Tekst (smal)

Berlinale Forum Expanded: Gazing…Unseeing

Director Mohamed Abdelkarim to Geoffrey MacNab about his short Gazing...Unseeing, which world premieres at Berlinale

Gazing…Unseeing, the short film from Mohamed Abdelkarim having its world premiere in Berlin’s Forum Expanded section, has a similar feel to Chris Marker’s classic La Jetée (1962).


Gazing... Unseeing by Mohamed Abdelkarim

It is set in a futuristic world, in 2063, in the wake of a devastating flood 13 years before. As we see images of water and futuristic cityscapes, a voice-over tells a story of a man caught up in the chaos, as government ineptitude dashes the dreams of the people in the “Valley of the Greens” and brings humanity closer catastrophe.

Yes, the Egyptian and Dutch-based director acknowledges, La Jetée was an influence but, he adds, not so much on the ‘aesthetics’ of his film (he is more interested in landscape than Marker ever was) “but in the approach to narrative and in the melding of reality and fiction.”

The urban landscapes were shot in Cairo during the first lockdown in 2020. “It was a totally different atmosphere,“ the director says of the eerily empty city during this period, when cars and people suddenly vanished. “Most of the footage I took was from my balcony day and night, in different lockdown times. It was a very slow process of shooting.”

The imagery of the sea comes from Marseilles when Abdelkarim was working on a migration-based project in 2018. “But I am not thinking about [a specific] place. It [the film] is not about Egypt or Cairo… I am trying to think about global climate change.”

Gazing…Unseeing touches on many different themes. It is both sci-fi and a meditation on the dangers of climate change and environmental disaster. ‘Cli-fi’ is the phrase the director uses for his meshing of genres.

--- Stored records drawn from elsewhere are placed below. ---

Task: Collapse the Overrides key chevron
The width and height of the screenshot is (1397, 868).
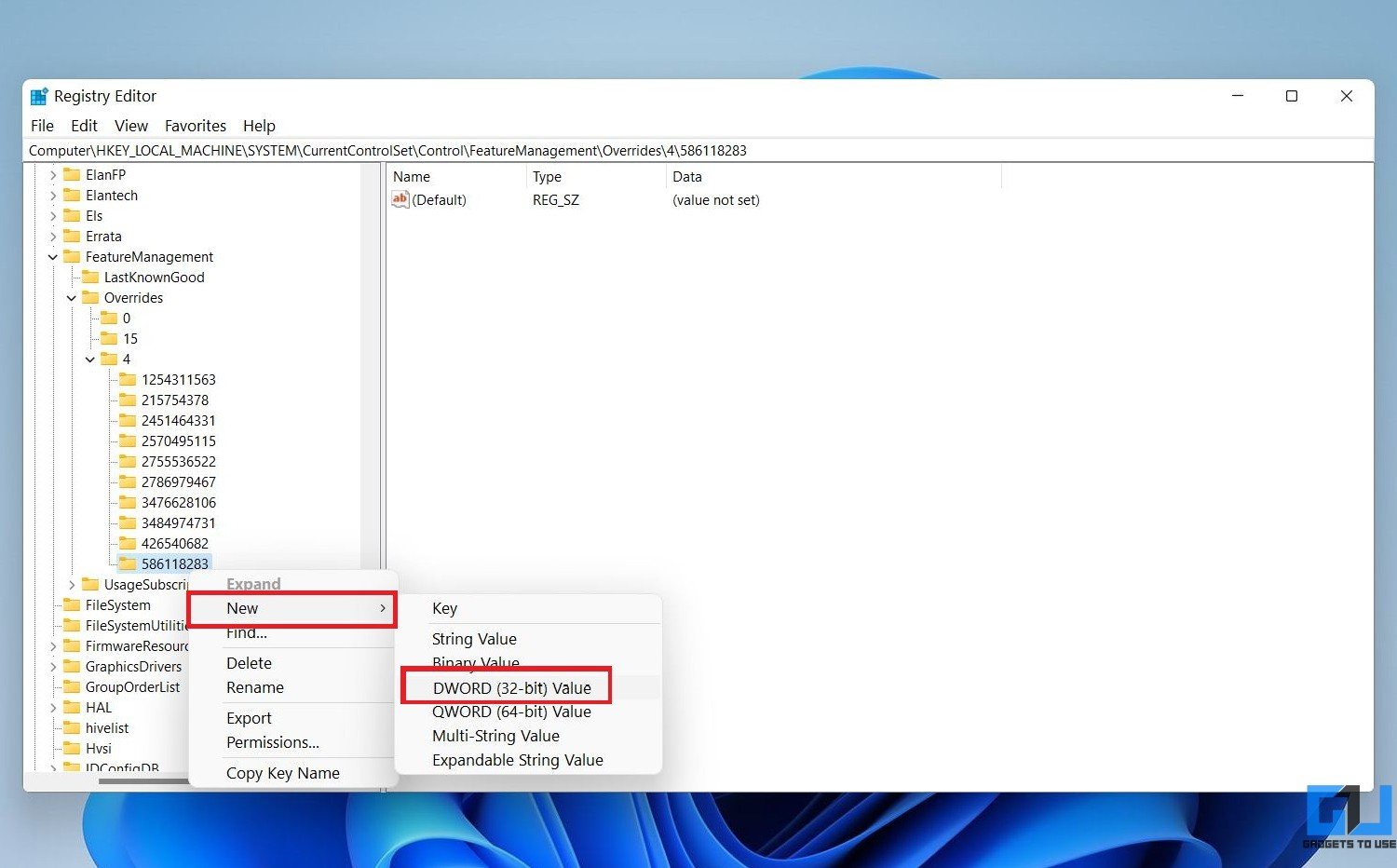Action: pyautogui.click(x=72, y=298)
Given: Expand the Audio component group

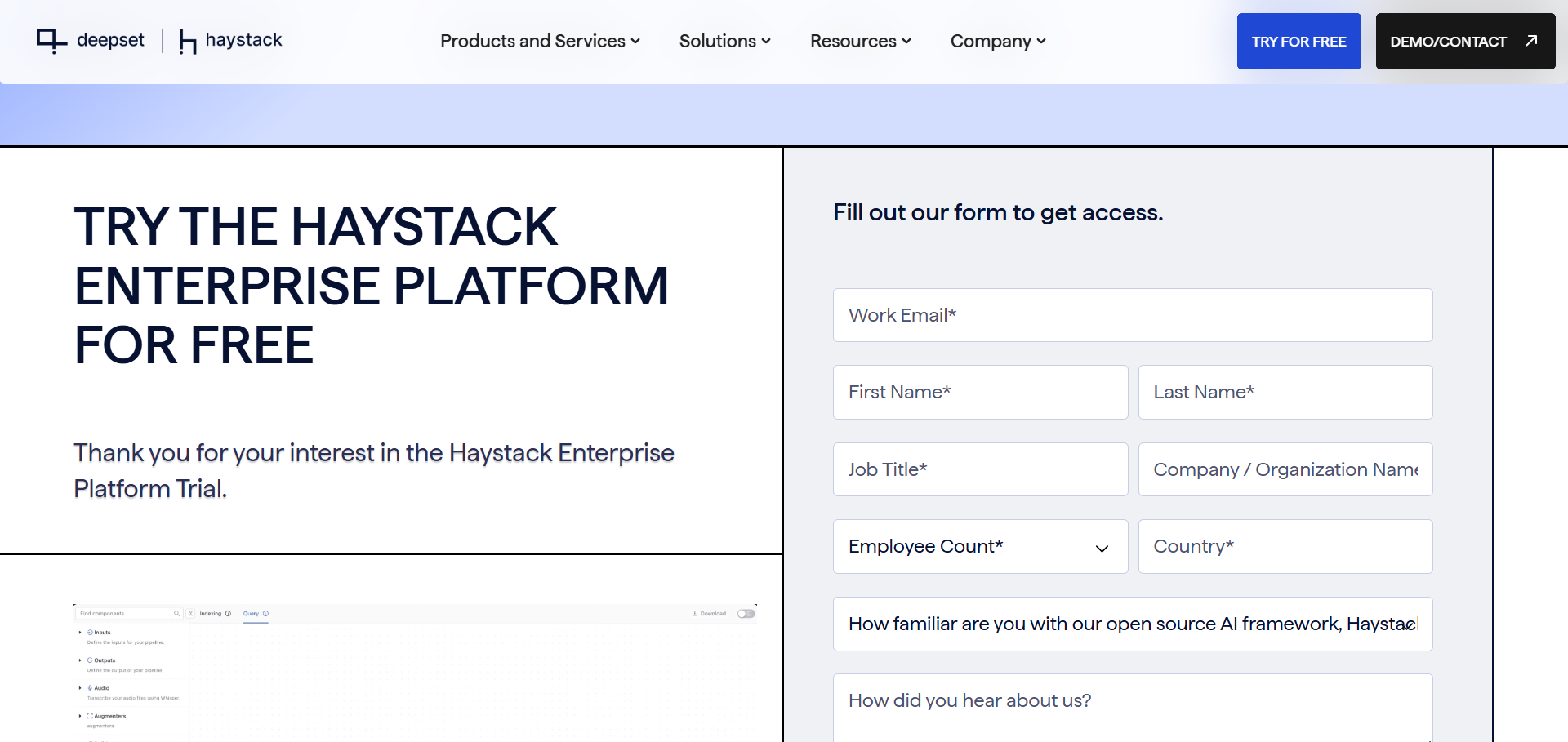Looking at the screenshot, I should point(80,688).
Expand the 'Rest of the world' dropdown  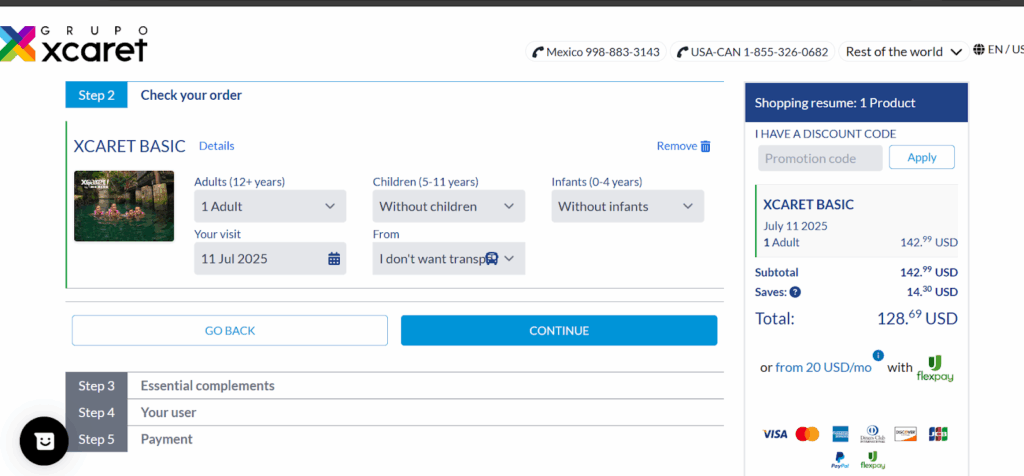(x=904, y=52)
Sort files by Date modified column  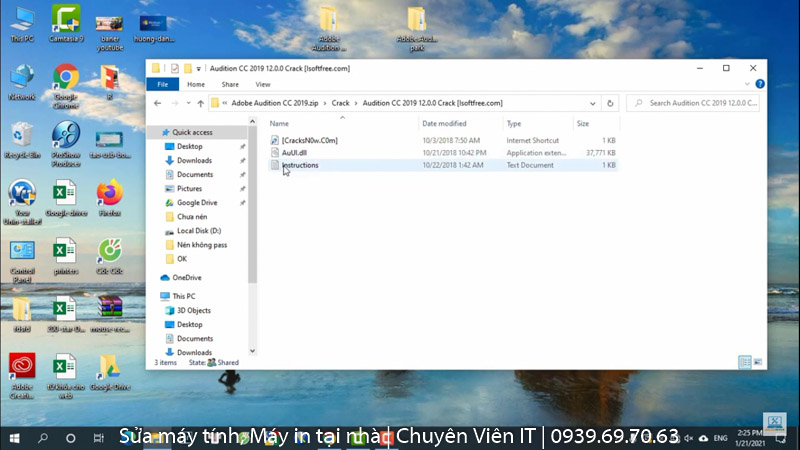(444, 123)
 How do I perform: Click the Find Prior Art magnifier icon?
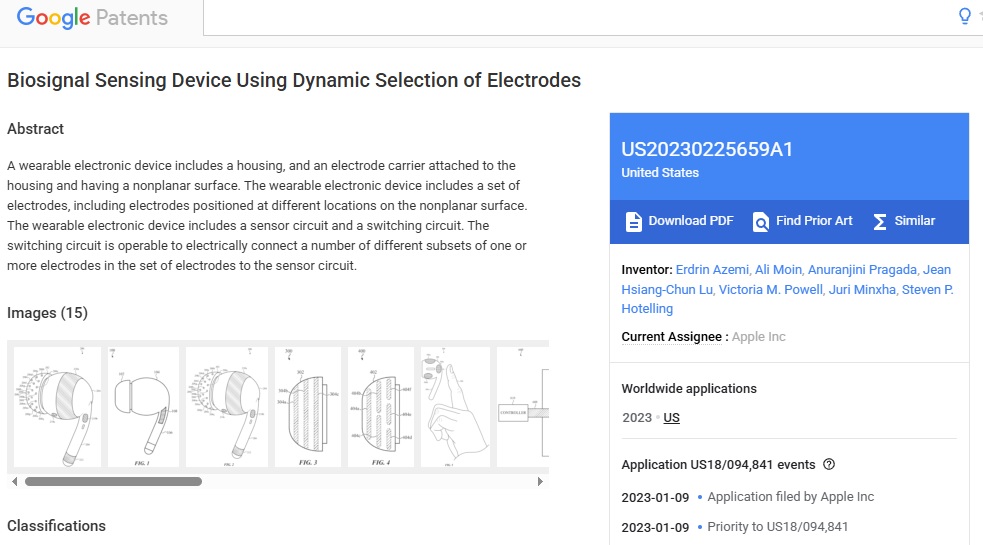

Much of Abdelkarim’s previous work has been shown in galleries as installations. The director has long had a foot in both the art world and the cinema world. “I am coming from a visual arts background,” he says. “It is about tools…some of my projects go close to cinematography and film narrative. Also, I am working with performance. And I am producing projects embedded in publication, narrative and texts.”

The artist/filmmaker currently lives in Maastricht in the Netherlands. “I have already spent 15 years moving in Europe. I lived in Zurich, Geneva, Barcelona and Prague.” Abdelkarim says of his movements. His wife is an artist and has also travelled for her work. “We ended up here and we liked it… and I had already had a connection to the arts scene in the Netherlands for a decade.”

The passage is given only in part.